2. And speaking of the 1994 X-COM, there’s Xenonauts now. Someone who prefers the new XCOM might say Xenonauts is XCOM with all the fiddly stuff included. But Xenonauts goes all the way to being an actual simulation, which makes it much less contrived and gamey than XCOM. I find myself switching between the two every other month.
3. Massive Chalice: Think XCOM’s tactical combat with a meta-layer of a eugenics program and King Of The Dragon Pass’ (Or Banner Saga’s, or FTL’s) event system laid on top. The setup is really cool too: You’re an immortal ruler tasked with protecting your kingdom from an encroaching otherworldly miasma by breeding and raising heroes. The game plays out over centuries. And it’s not out yet. :(
4. Wasteland 2: Well, there’s no way you’re not aware of this, but this one’s out now. It’s the Fallout 3 we never got, and it’s utterly mad and brilliant. The game reacts to everything–who you’re with, when you do a quest, the gender split of your party and so on. They also fixed Fallout’s frankly awful combat by adding cover, elevation and making the initiative system transparent, but excised aimed shots (except headshots) and the perks system.

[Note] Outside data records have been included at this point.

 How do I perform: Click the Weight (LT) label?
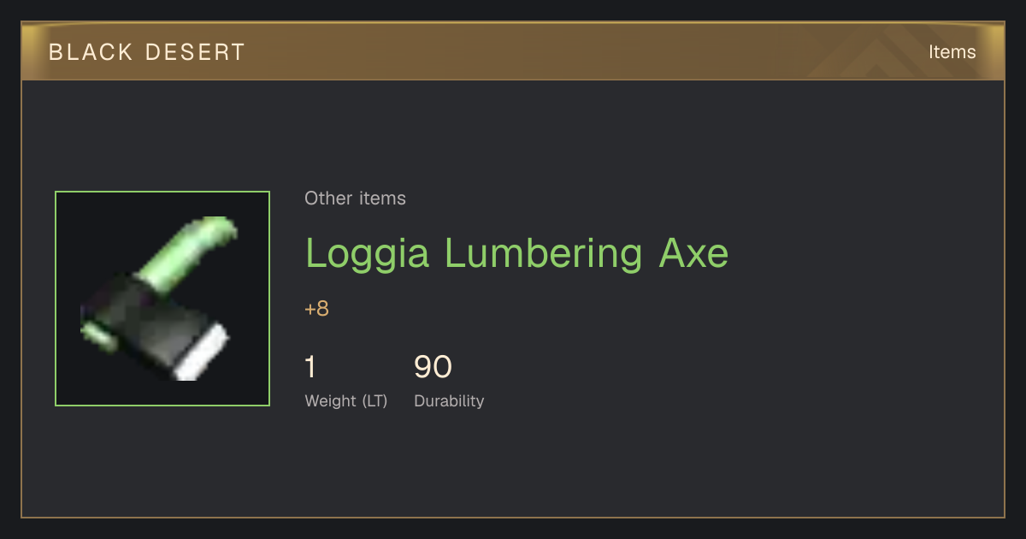pos(345,401)
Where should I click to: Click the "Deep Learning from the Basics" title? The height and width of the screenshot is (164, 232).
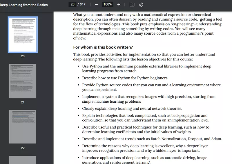[24, 5]
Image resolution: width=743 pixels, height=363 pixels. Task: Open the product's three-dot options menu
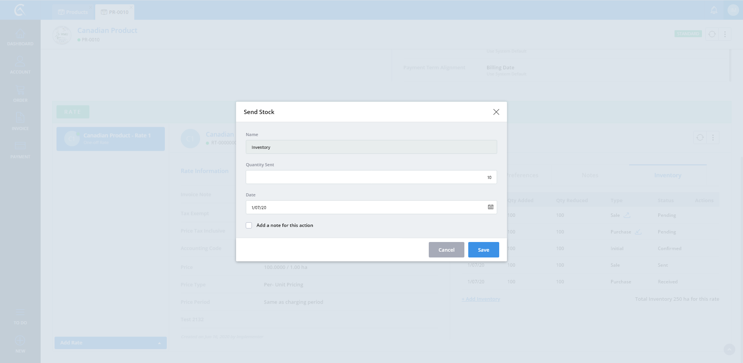(725, 34)
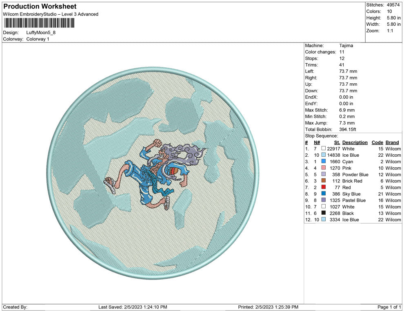404x311 pixels.
Task: Click the N# column header
Action: pos(317,142)
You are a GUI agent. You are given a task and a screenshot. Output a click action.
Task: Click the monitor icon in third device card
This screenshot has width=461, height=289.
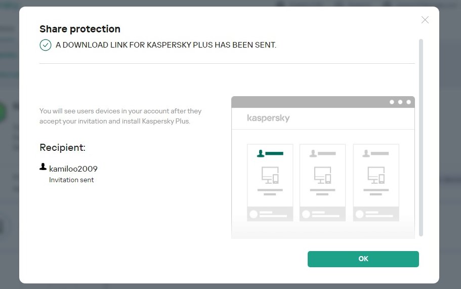point(375,175)
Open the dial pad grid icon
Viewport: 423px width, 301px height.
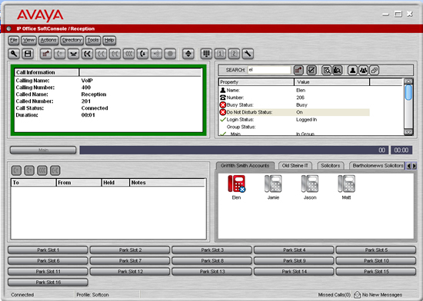tap(206, 54)
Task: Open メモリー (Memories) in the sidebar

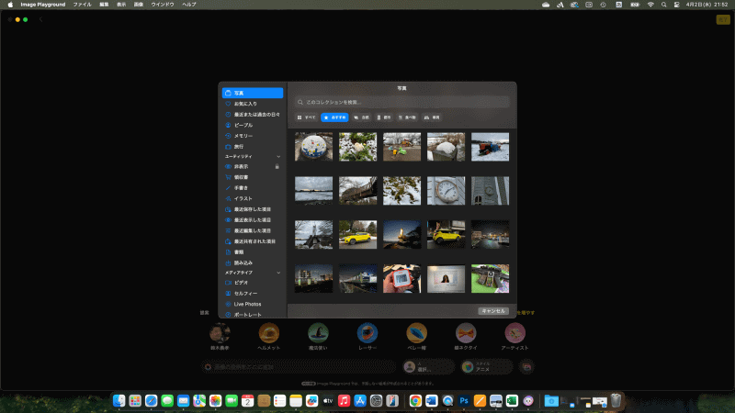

The production values and quality are surprisingly high for a $3 million kickstarter attempt at making a massive full-featured RPG.
5. Divinity: Original Sin: Where Wasteland 2 picked up the Fallout (and Wasteland) mantle, Original Sin picks up where Ultima VII left off. The world appears to be mostly simulated (as opposed to scripted), and it commits to the “all the systems, available all the time” philosophy that’s missing in “modal” RPGs like, well, everything else. I haven’t played it, but the turn based combat is apparently fantastic too, with elemental and spell interactions that let you do crazy things. The marketing line is “The freedom of a tabletop RPG in a computer game”.
Then there’s a bunch of stuff not on my radar that may or may not be good: A new Jagged Alliance (Not the real time Back In Action), Hard West, Halfway, Blackguards and more that I can’t recall right now.
None of these games might give your new hardware a workout, but that comes with asking for turn based tactics games, I guess. :)
The interesting common thread to almost all of these games is that they’re Kickstarter funded. We have XCOM to thank for more of these popping up every month, either on Kickstarter or Steam. Firaxis really dragged the genre back into the mainstream again, and frankly I’m spoilt for choice right now.